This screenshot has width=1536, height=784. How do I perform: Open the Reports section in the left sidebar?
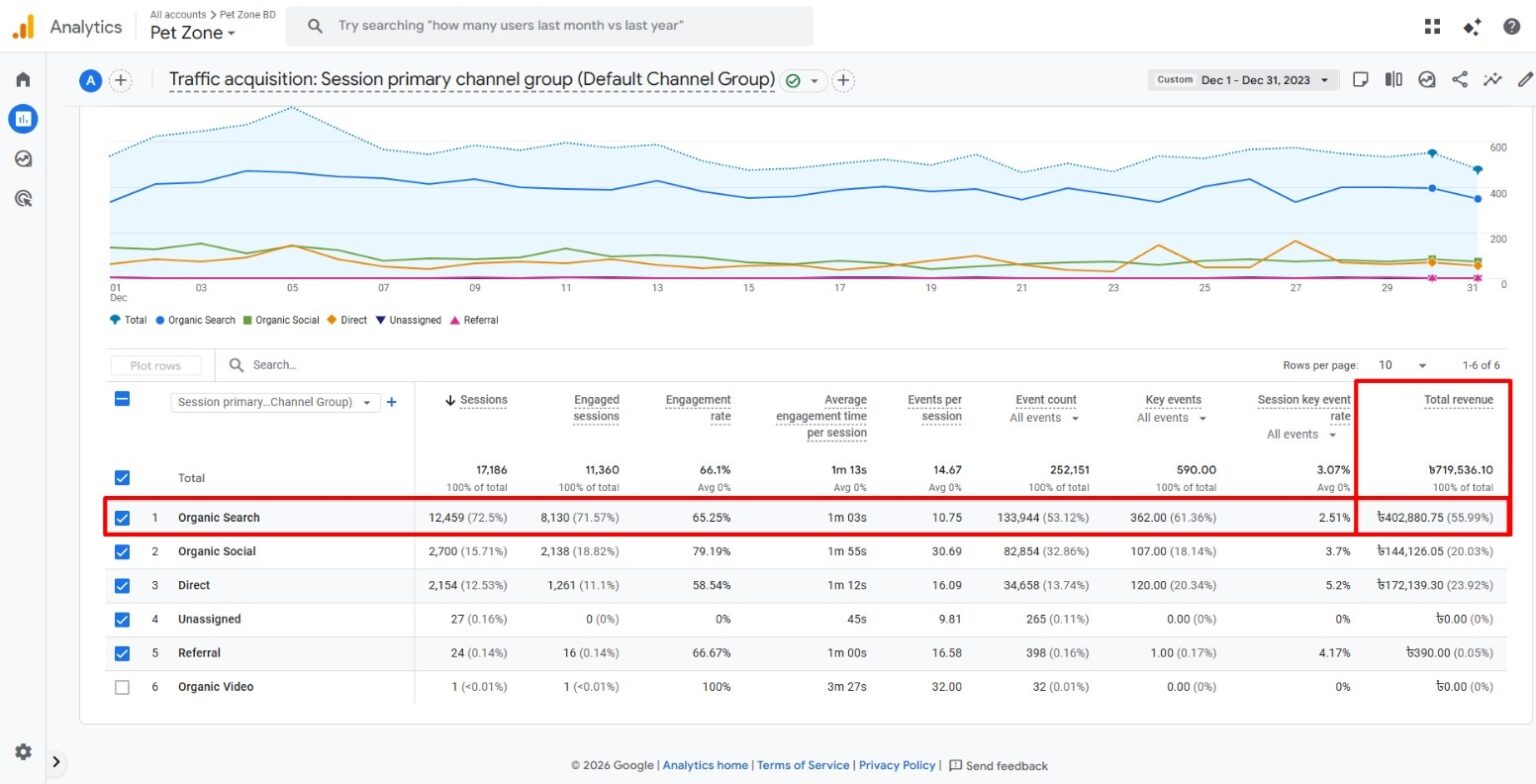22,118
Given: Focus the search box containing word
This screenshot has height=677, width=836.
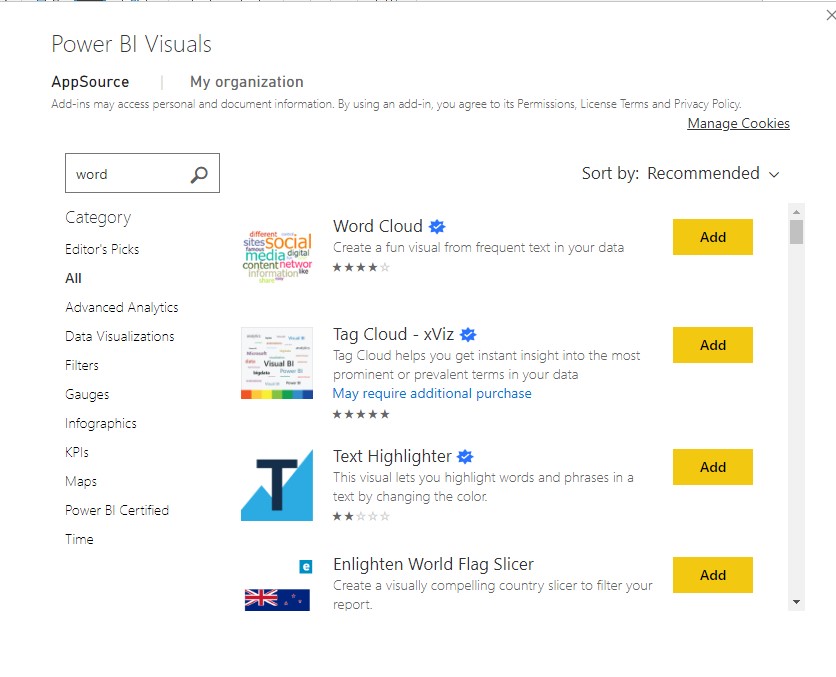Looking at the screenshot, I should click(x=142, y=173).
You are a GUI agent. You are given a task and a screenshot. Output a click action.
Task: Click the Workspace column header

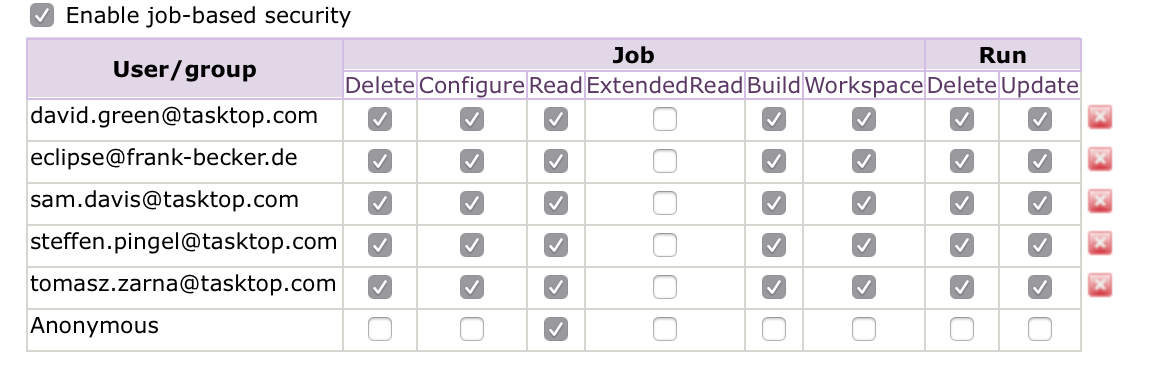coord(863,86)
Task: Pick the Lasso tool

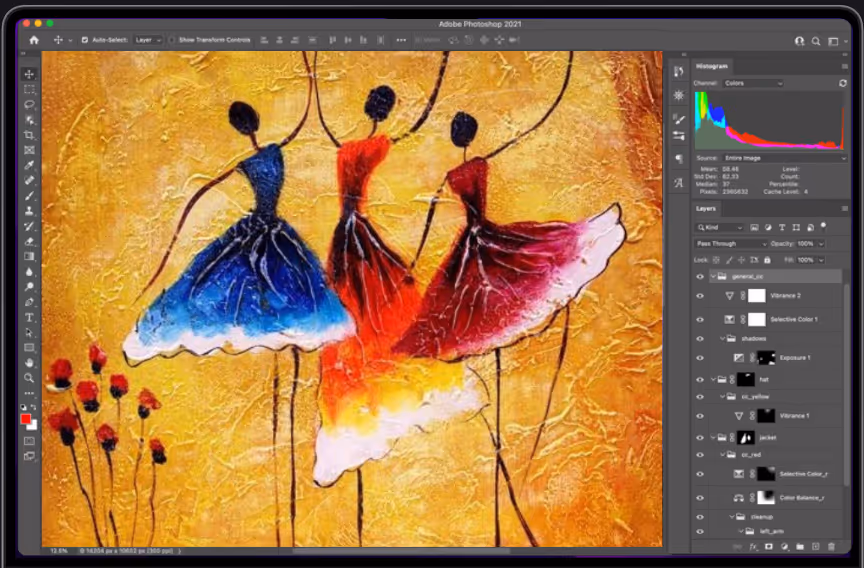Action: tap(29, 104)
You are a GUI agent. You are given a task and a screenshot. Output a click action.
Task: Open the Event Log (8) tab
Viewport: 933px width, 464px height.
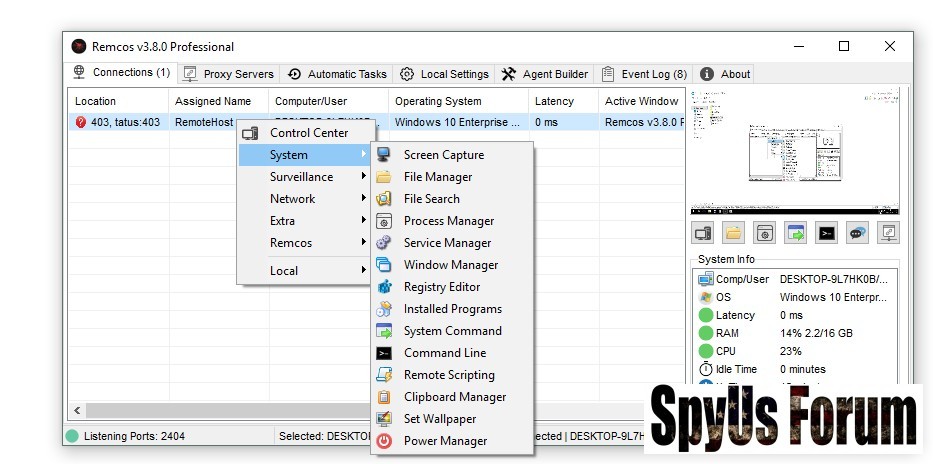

Task objective:
Without including any pictures, copy every line above exactly.

Exercise solution:
This screenshot has width=1536, height=784. How do I perform: Open the Reports section in the left sidebar?
22,118
Given: Focus the search box containing word
This screenshot has height=677, width=836.
Looking at the screenshot, I should click(x=142, y=173).
You are a GUI agent. You are given a task and a screenshot. Output a click action.
Task: Click the Workspace column header

coord(863,86)
Task: Pick the Lasso tool

Action: tap(29, 104)
You are a GUI agent. You are given a task and a screenshot. Output a click action.
Task: Open the Event Log (8) tab
Viewport: 933px width, 464px height.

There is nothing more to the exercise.